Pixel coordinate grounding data
==========

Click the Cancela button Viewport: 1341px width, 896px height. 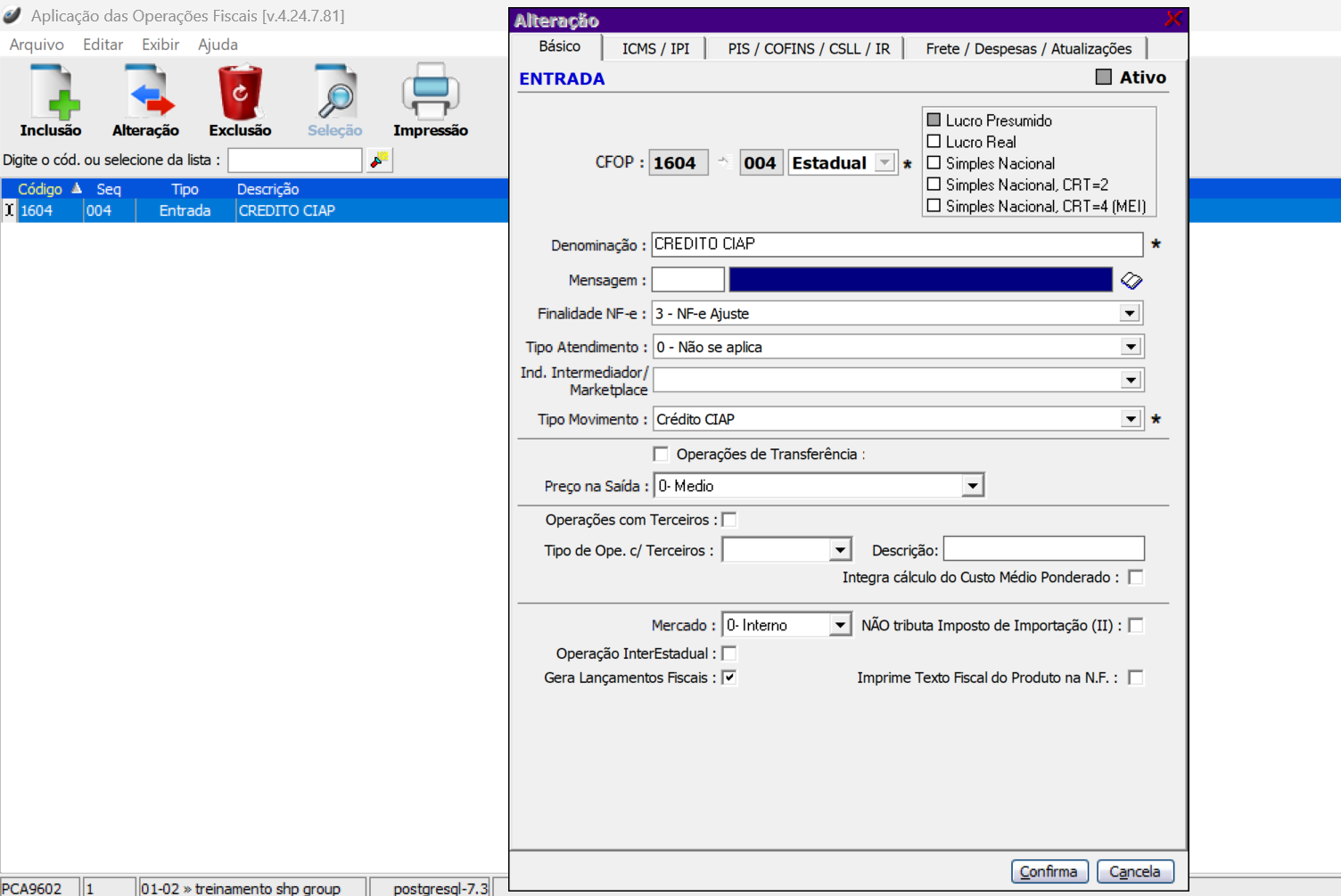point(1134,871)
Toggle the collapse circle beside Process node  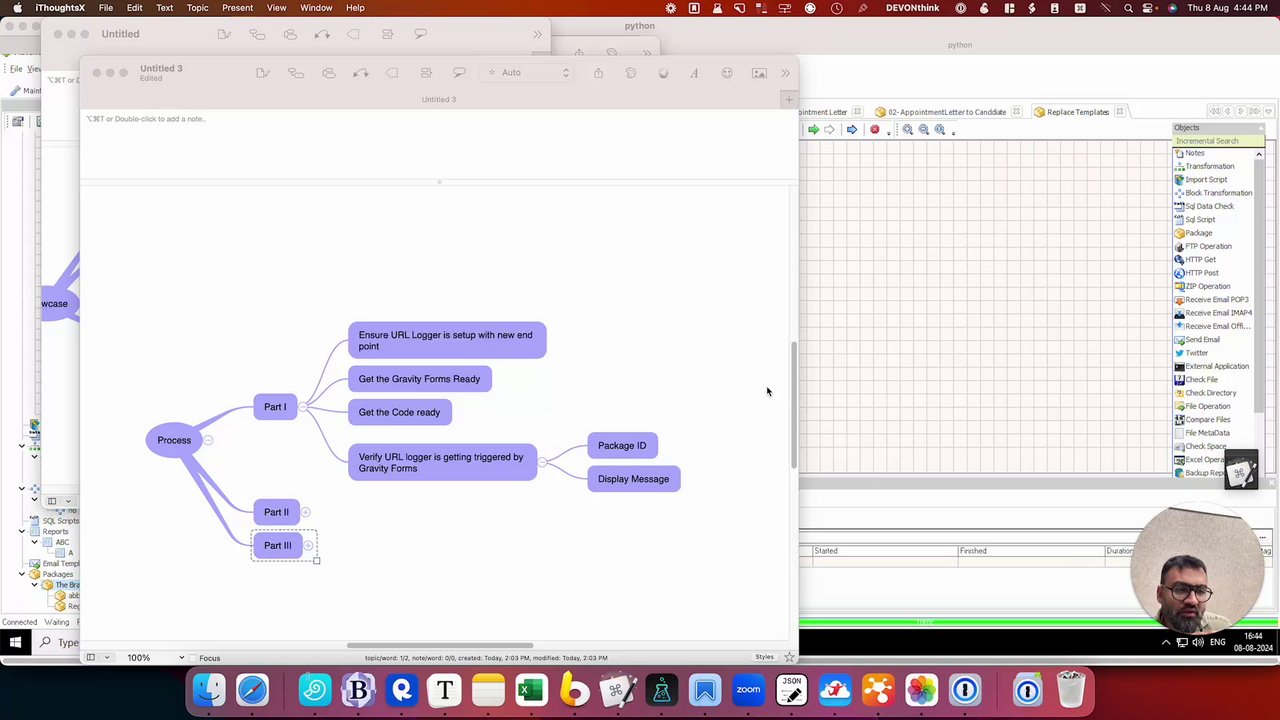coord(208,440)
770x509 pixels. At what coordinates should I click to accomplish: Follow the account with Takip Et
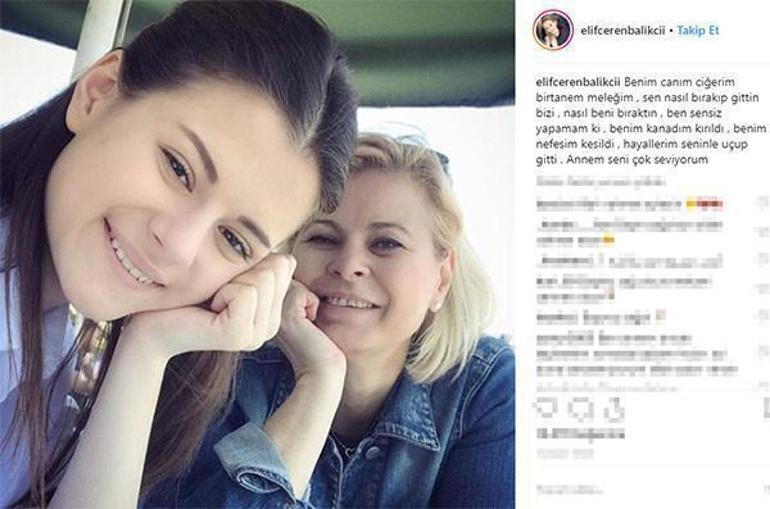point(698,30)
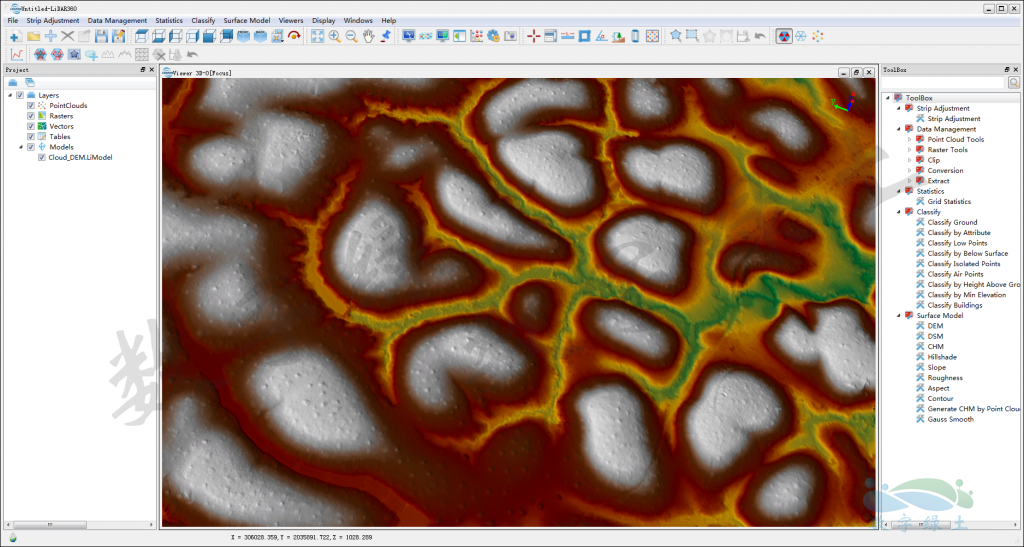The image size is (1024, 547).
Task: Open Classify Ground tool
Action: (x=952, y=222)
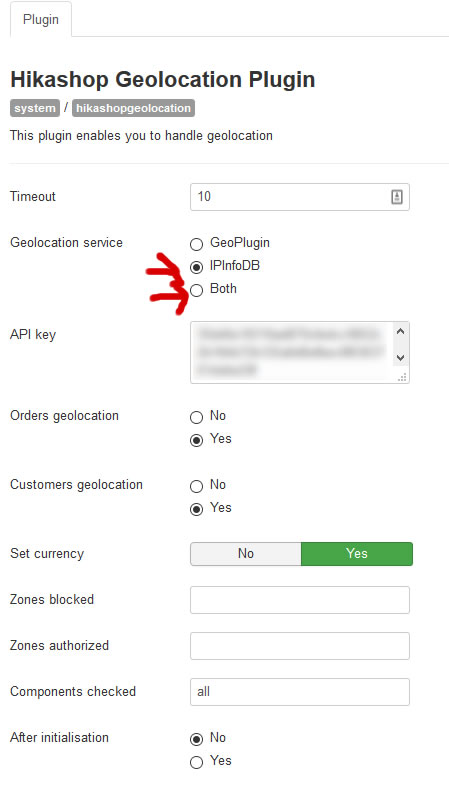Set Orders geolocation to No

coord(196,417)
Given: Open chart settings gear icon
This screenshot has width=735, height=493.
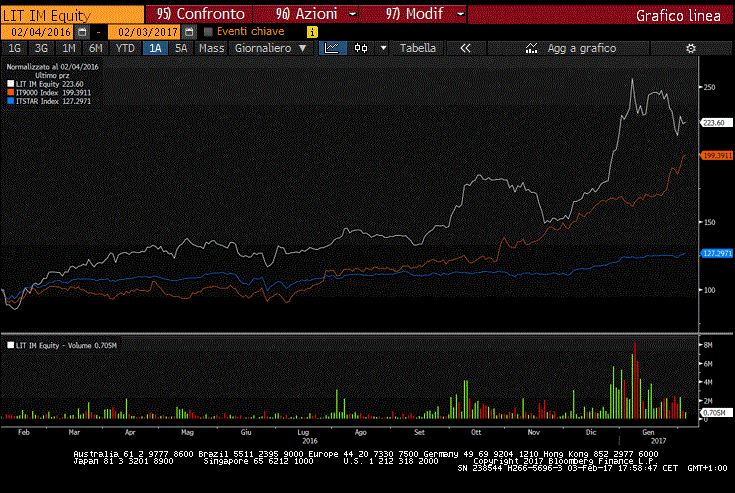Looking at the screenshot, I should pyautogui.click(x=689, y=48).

==========

- Task instructions
Return the lines exactly, from the one containing "Given: Open chart settings gear icon" through the last line above, including both ends and excluding every picture.

- Task solution
Given: Open chart settings gear icon
This screenshot has width=735, height=493.
Looking at the screenshot, I should pyautogui.click(x=689, y=48).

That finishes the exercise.